2011-01-01T00:00:00ZComputational neutronics analysis of TRIGA reactors during power pulsing
http://hdl.handle.net/1721.1/76931
Computational neutronics analysis of TRIGA reactors during power pulsing
Bean, Malcolm (Malcolm K.)
Training, Research, Isotopes, General Atomics (TRIGA) reactors have the unique capability of generating high neutron flux environments with the removal of a transient control rod, creating conditions observed in fast fission reactors. Recently, several TRIGA reactors have had issues with the deformation of fuel rods nearest the transient control rod, where the neutron flux is highest. This is a difficult problem to analyze because the damage is not simply due to rods overheating, but rather the pressurization of hydrogen, from the Uranium Hydride fuel, that has diffused into the spacing between fuel and cladding. Previous neutronic analyses utilized point kinetics; a model which assumes changes in reactivity uniformly affect the reactor's flux, resulting in no relative spatial variation over time. Point kinetics is attractive because of its low computing costs, however the pulse's localization, theoretically, should generate a pronounced flux spike and radial neutron wave, which violates an assumption of point kinetics. The aim of the research is not to explicitly describe the cause of fuel rod deformation, but rather generate time dependent, high-resolution 3-dimensional flux maps. The Purdue Advance Reactor Core Simulator (PARCS) was used to simulate a TRIGA pulse with both nodal and point kinetics. Assuming our nodal kinetics models accurately simulate TRIGA pulses, we find that point kinetics methods are ill suited to simulate TRIGA pulses. By maintaining the steady-state flux profile, point kinetics does not capture the fact that the power peak actually occurs in the center assembly, from which the transient control rod is removed.
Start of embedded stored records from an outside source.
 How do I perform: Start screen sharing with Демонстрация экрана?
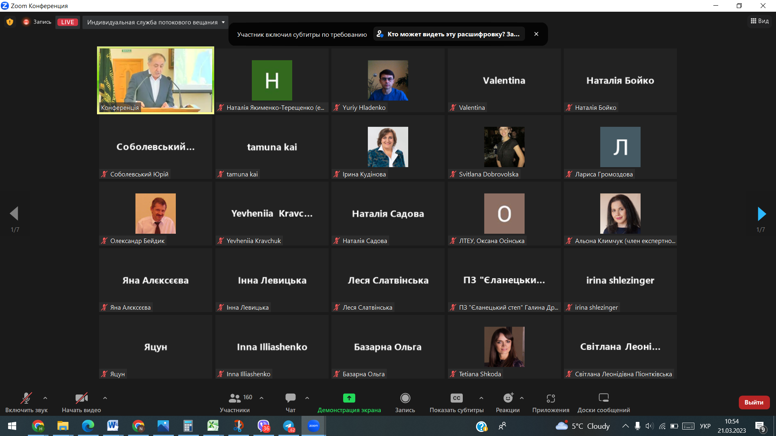349,398
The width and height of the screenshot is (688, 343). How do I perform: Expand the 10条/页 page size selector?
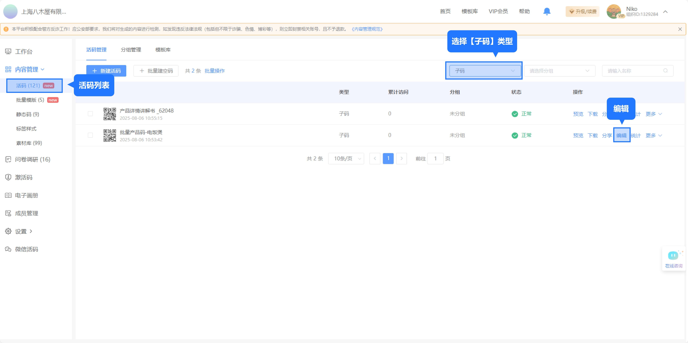point(346,159)
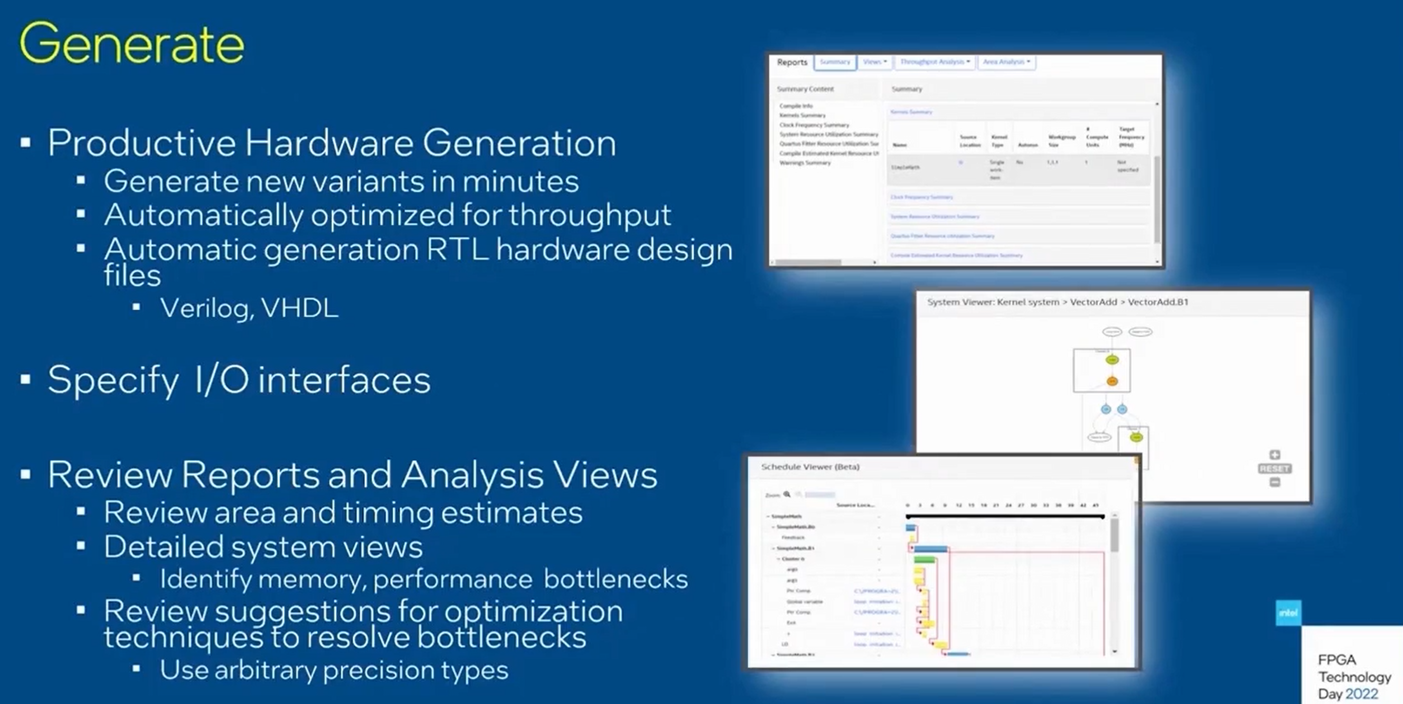Open the Clock Frequency Summary link
Screen dimensions: 1403x704
pyautogui.click(x=922, y=197)
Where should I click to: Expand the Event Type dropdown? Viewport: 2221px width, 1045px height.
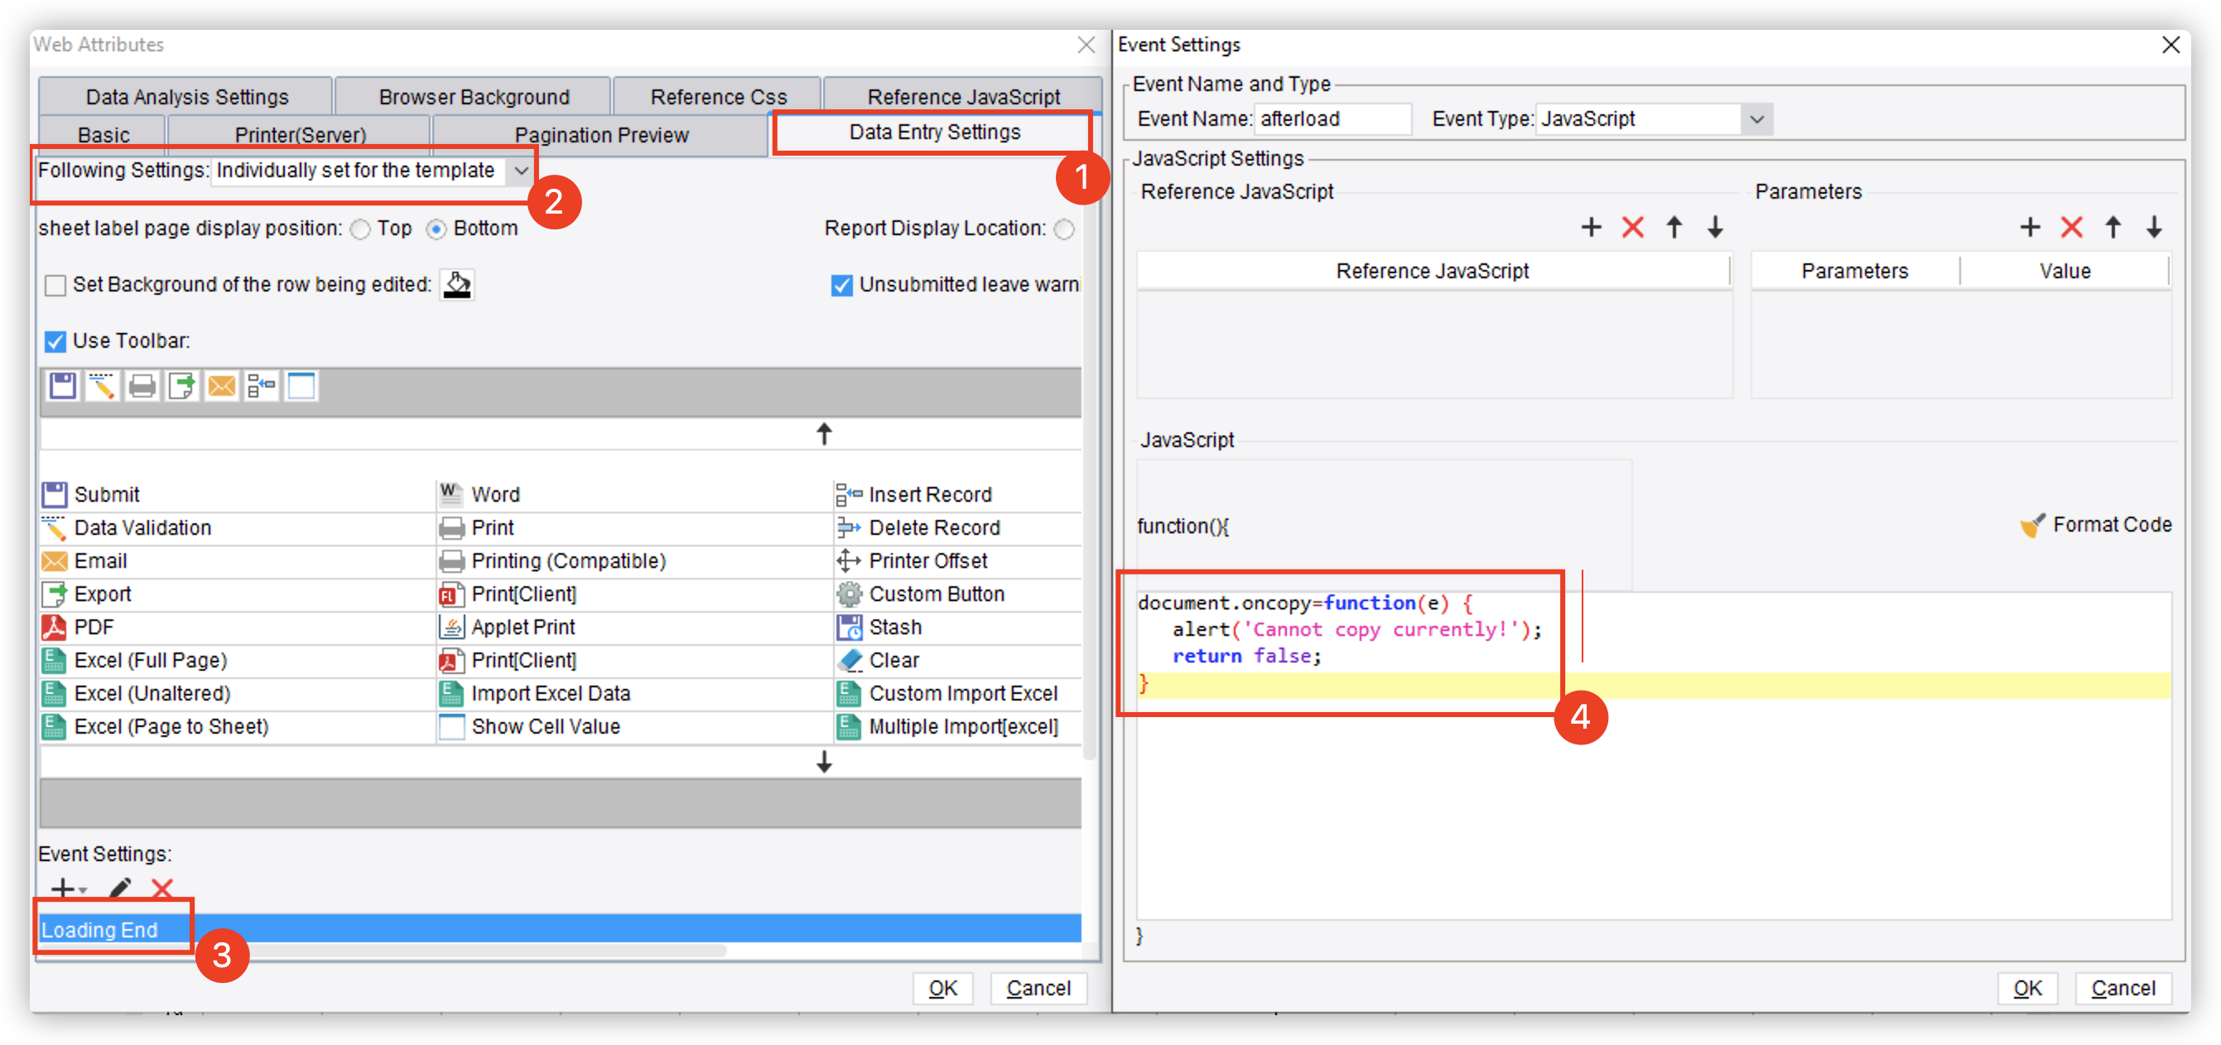pyautogui.click(x=1756, y=119)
In our simulations, point kinetics underestimated the normalize power in the central assembly by as much as 46.19%.
Thesis (S.B.)--Massachusetts Institute of Technology, Dept. of Nuclear Science and Engineering; and, (S.B.)--Massachusetts Institute of Technology, Dept. of Mathematics, 2011.; "May 2011." Cataloged from PDF version of thesis.; Includes bibliographical references (p. 28).